By Rachel La Corte
The Associated Press
PORT ORCHARD — Jurors on Monday listened to a recording of a 9-1-1 call made more than 20 years ago by a Clallam County man who is being retried on murder charges in the slaying of his wife and a business partner after his original conviction and death sentence was overturned by the state Supreme Court.
The tape was played on the first day of testimony in the retrial of Darold Stenson, who is charged with two counts of aggravated murder in the 1993 deaths of his wife, Denise, and business partner Frank Hoerner at the Stensons’ exotic bird farm near Sequim.
Prosecutors aren’t seeking the death penalty this time. If reconvicted, Stenson would be sentenced to life without parole.
In the March 25, 1993 tape, Stenson sounded out of breath and was speaking fast when he told the dispatcher that “Frank just shot my wife, and himself.”
“Hurry, please hurry!” he shouted at one point. Stenson told the dispatcher to hurry several more times, at one point asking, “what’s taking so long?”
Jurors also saw a videotape recorded by a former deputy with the Clallam County Sheriff’s Office. The silent walkthrough of the crime scene was narrated for the jury by Jeff Boyd, who is now deputy marshal for the City of Seattle.
The video was shown out of view of court spectators, but Boyd described for jurors different parts of the house and property, the body of Hoerner in a guest bedroom, and incidents of blood spatter, including the blood stained pillow where Denise Stenson had been laying. Jurors were also shown the revolver found near Hoerner’s body.
During opening statements earlier in the day, Stenson attorney Roger Hunko told jurors police mishandled evidence and didn’t follow other leads because “all they were looking for were facts that proved their hypothesis” that Stenson was guilty.
Clallam County Prosecuting Attorney Deb Kelly said financial pressures had been mounting on Stenson, who was facing pressure from Hoerner, an investor who wanted his money back, as well as making good on a promise to buy the farm where he ran his business and lived with his wife and three children.
“The evidence will show that the defendant was being squeezed on all sides financially,” Kelly said.
The trial was moved from Clallam County, where the crime occurred. Stenson always has maintained his innocence, and filed multiple appeals to his death sentence. The courts stayed his execution three times, most recently in 2008 when he was less than two weeks from a scheduled execution.
When Stenson called authorities in 1993 to report the deaths, he suggested that Hoerner had killed Denise Stenson and then shot himself in another room.
The Stenson children were sleeping in a nearby room when the shootings occurred.
Prosecutors have said Darold Stenson shot the two to collect $400,000 in life insurance and to silence Hoerner, who had wanted back the money he had invested with Stenson for ostriches.
Hunko noted that Stenson called 9-1-1 while his wife was still alive, and asked them to hurry.
“What murderer would call while his wife is still alive if he was the person who shot her?” he asked.

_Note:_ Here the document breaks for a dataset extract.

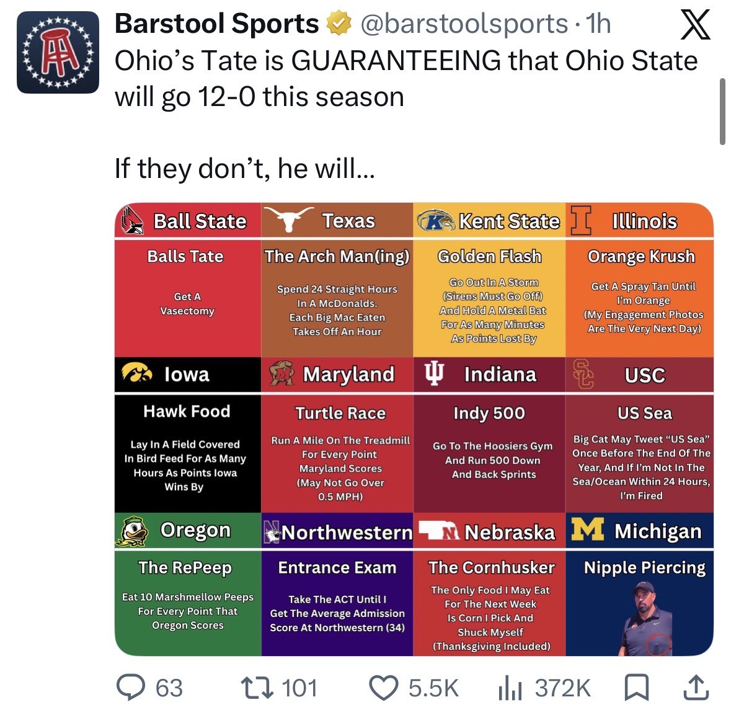Repost using the retweet arrows icon
Image resolution: width=731 pixels, height=728 pixels.
coord(257,688)
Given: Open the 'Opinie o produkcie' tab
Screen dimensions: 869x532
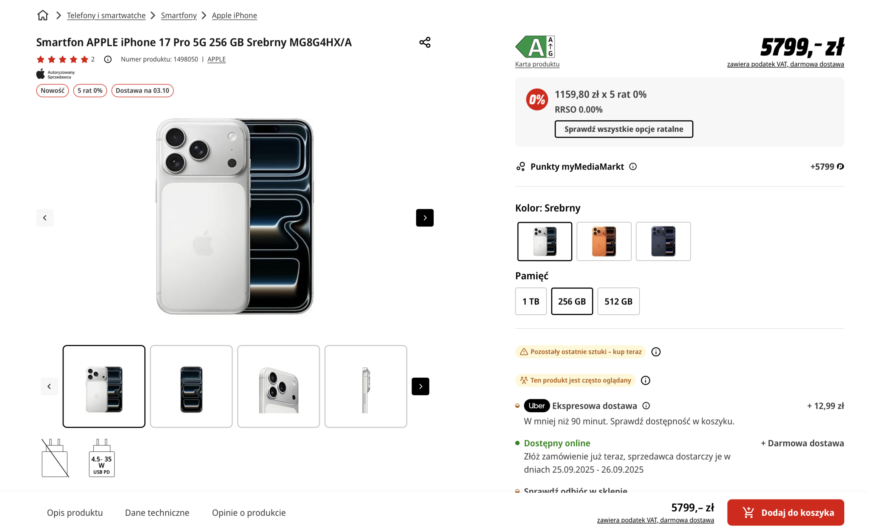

Hunko also raised the idea of Hoerner’s wife’s involvement, telling jurors they’ll hear testimony about odd behavior exhibited by Hoerner’s wife, also named Denise, before she knew her husband was dead, including showing up wearing only a robe to a house where the Stenson children were taken.
Denise Hoerner is expected to testify during the trial, which is expected to take several weeks.
In May, the state Supreme Court reversed Darold Stenson’s 1994 convictions, citing the withholding of evidence from the defense by prosecutors.
The high court said the state “wrongfully suppressed” photographs that raised questions about mishandling of evidence, as well as an FBI file that wasn’t provided to the defense until 2009, years after Darold Stenson was convicted.
Darold Stenson has been held without bail while awaiting the new trial.
One of the four witnesses called to testify on Monday included Christopher “Kit” Eldredge, who had initially bought the farm that Stenson lived on.
Eldredge said the purchase was made as an investment opportunity, and that Stenson and his family lived there while making rent payments, with the understanding that Stenson would eventually buy the property when he was financially able to.
Eldredge said he had sought to accelerate Stenson’s purchase of the property because he was pursuing another business opportunity and that Stenson said he’d have the money soon.
A week after the deaths, Eldredge said he learned that he was the beneficiary on Denise Stenson’s life insurance policy.
He said that he was surprised to receive the money, but said he felt that the right thing to do would be to deed the property to the Stenson family, which he did in 1994.